I believe God was trying to tell me to let this frog go.
There were many times and situations like these when God answered my prayers and showed me He was there for me, but I still didn't get the message.
It wasn't until February 22nd, 2009 that I finally gave Jesus the attention He deserves. He wanted the attention I'd been wasting on all of my exes. I decided, "Enough with frogs. I'm going to give my whole broken heart to Jesus and pursue Him as passionately as I once pursued other boys."
SAY HELLO TO TRUE LOVE.
And wouldn't you know, a miracle happened. In six days my broken heart was mended. I was filled with such joy and hope (my mom had thought I was crazy!), and yet, I was single and happier than I'd ever been. I was more than content just reading my Bible, praying, and experiencing Jesus answer me in awesome ways. The true Prince, the Prince of Peace, healed me with His love! I didn't need attention from guys anymore. I had the loving attention of the most Perfect Man in existence.
It's funny how those things happen. When I was finally content in Christ alone, that's when He saw fit to send me a real prince, one of His sons.

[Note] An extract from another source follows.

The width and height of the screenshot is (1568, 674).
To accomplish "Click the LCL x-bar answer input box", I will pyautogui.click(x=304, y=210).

I wish I hadn't wasted my time kissing all those frogs, but God redeemed my messy past, and on September 10th, 2010, I married the prince of my dreams.
It's now been over four wonderful years sharing my lips only with a true prince.

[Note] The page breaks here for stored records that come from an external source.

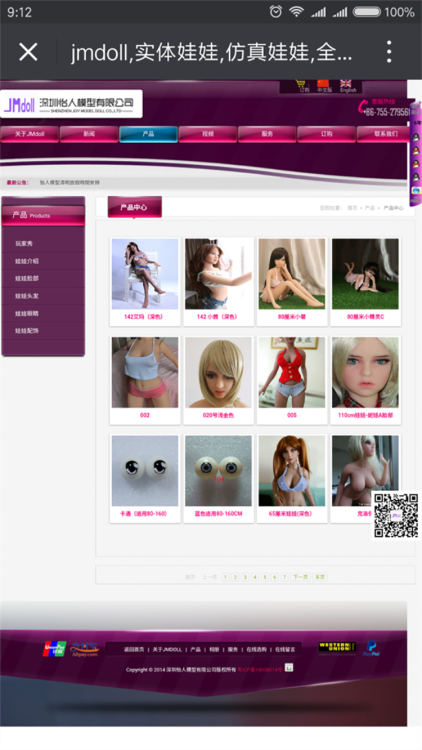Click the 下一页 next page link
422x750 pixels.
(x=300, y=577)
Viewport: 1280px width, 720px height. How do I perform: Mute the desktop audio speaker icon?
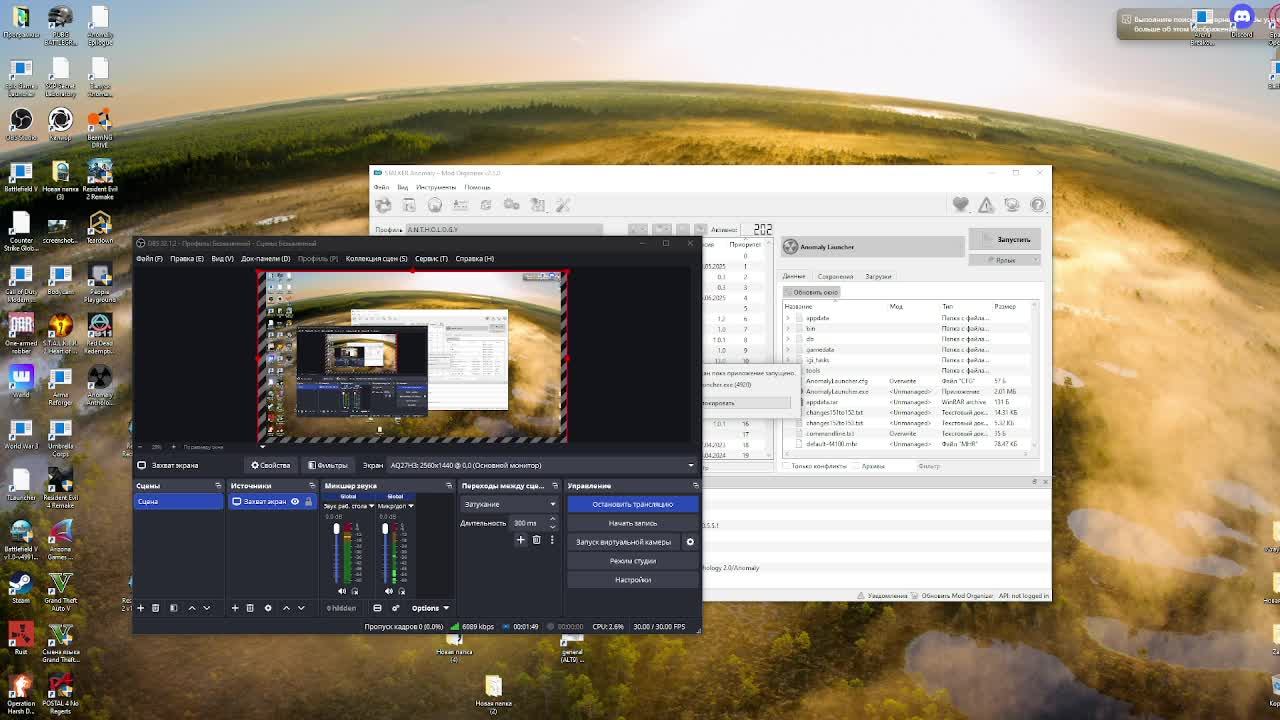342,591
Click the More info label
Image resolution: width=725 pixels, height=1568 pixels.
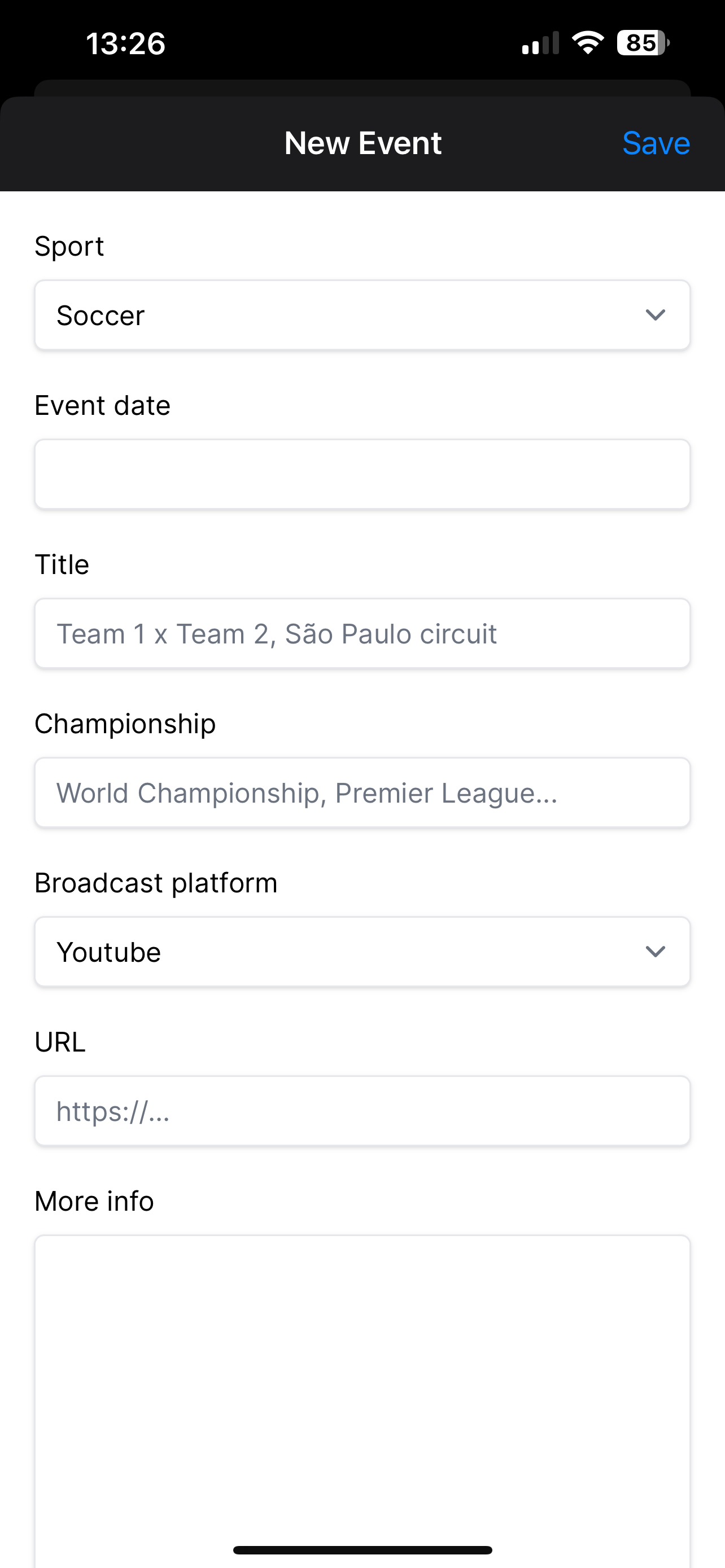point(94,1202)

Looking back, it would have been so great to have a big sister in Christ encourage me to guard my heart, keep it hidden like the treasure it is, and only let a prince who is worthy dig it up. I would have been spared from so much heartache and despair. So that's why I warn you precious princess,
Don't kiss a frog, hoping that someday he'll become a prince. Give your whole heart to the Perfect Prince, the One who deserves it and will take care of it.
Trust that in His perfect timing, He will send you one of His princes. When you love Jesus and let Him pour out His love on you, you'll come to a place of constant joy and no one will be able to take that away from you. I promise.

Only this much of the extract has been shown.